● Task description: Retype the items in the part that opens with the line containing "Image resolution: width=526" and closes with the line containing "796x404 pixels. [490, 234]", both included, keeping every character unchanged.

● The data:
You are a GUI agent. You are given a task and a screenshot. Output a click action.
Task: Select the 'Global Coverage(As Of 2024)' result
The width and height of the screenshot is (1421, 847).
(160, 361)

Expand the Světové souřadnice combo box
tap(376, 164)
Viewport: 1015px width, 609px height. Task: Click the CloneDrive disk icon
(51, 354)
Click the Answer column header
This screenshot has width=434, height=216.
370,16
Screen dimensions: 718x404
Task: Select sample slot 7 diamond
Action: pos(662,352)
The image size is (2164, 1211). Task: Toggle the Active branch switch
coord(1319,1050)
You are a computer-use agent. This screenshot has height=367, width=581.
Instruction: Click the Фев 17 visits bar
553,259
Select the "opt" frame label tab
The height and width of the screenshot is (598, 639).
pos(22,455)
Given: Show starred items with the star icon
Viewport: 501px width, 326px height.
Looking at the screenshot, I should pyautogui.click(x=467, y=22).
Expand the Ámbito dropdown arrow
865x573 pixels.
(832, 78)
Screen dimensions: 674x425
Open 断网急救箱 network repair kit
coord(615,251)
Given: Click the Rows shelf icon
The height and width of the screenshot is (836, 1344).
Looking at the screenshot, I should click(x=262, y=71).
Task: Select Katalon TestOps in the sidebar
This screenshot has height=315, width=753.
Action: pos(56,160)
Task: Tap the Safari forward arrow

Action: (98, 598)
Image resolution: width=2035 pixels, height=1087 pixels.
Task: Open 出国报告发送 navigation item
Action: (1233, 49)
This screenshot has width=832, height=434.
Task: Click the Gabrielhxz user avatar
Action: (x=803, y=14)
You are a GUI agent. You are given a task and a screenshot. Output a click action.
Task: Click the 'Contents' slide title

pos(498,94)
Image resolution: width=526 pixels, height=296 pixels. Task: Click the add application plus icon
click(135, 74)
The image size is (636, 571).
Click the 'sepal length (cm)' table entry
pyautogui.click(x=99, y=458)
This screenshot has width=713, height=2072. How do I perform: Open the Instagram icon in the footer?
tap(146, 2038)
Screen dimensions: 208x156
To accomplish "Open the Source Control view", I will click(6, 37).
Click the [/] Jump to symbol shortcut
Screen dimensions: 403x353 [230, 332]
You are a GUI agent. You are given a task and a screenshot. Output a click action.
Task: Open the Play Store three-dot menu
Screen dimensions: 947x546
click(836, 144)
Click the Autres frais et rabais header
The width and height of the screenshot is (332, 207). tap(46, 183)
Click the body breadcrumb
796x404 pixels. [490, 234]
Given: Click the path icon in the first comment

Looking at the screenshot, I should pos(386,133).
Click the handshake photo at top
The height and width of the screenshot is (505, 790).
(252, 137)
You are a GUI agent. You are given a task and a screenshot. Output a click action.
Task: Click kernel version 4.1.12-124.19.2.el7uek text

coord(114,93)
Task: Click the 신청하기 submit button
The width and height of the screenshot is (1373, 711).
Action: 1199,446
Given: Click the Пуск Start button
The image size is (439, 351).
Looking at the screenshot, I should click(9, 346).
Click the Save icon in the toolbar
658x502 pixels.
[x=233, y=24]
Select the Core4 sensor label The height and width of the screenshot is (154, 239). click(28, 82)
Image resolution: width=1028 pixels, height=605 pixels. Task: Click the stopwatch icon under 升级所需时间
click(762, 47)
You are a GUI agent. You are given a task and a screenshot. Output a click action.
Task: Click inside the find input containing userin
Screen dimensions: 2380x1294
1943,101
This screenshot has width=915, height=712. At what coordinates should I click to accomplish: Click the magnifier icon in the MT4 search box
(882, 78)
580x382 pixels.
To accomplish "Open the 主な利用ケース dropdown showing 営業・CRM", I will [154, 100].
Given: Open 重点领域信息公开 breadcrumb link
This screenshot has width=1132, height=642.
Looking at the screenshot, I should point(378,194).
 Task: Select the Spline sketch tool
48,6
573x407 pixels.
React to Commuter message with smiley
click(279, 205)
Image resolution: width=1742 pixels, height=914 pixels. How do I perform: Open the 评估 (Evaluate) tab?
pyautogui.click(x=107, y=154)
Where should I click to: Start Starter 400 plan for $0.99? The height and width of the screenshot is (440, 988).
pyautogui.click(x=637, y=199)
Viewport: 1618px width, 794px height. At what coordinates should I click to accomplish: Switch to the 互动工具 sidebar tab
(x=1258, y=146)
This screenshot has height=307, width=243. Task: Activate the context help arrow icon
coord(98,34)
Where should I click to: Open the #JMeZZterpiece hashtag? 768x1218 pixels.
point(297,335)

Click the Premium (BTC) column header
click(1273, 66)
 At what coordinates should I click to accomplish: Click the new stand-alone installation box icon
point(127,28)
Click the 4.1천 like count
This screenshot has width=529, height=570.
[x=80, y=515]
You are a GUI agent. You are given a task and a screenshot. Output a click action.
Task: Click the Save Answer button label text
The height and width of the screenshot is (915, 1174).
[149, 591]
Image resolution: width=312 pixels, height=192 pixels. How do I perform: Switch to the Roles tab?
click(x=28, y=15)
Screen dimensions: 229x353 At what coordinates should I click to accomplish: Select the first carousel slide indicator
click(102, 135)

● Response to this exercise:
Image resolution: width=526 pixels, height=296 pixels. Task: Click the add application plus icon
click(135, 74)
The image size is (636, 571).
Click the 'sepal length (cm)' table entry
pyautogui.click(x=99, y=458)
This screenshot has width=713, height=2072. How do I perform: Open the Instagram icon in the footer?
tap(146, 2038)
Screen dimensions: 208x156
To accomplish "Open the Source Control view", I will click(6, 37).
Click the [/] Jump to symbol shortcut
Screen dimensions: 403x353 [230, 332]
You are a GUI agent. You are given a task and a screenshot. Output a click action.
Task: Open the Play Store three-dot menu
Screen dimensions: 947x546
click(836, 144)
Click the Autres frais et rabais header
The width and height of the screenshot is (332, 207). tap(46, 183)
Click the body breadcrumb
796x404 pixels. [490, 234]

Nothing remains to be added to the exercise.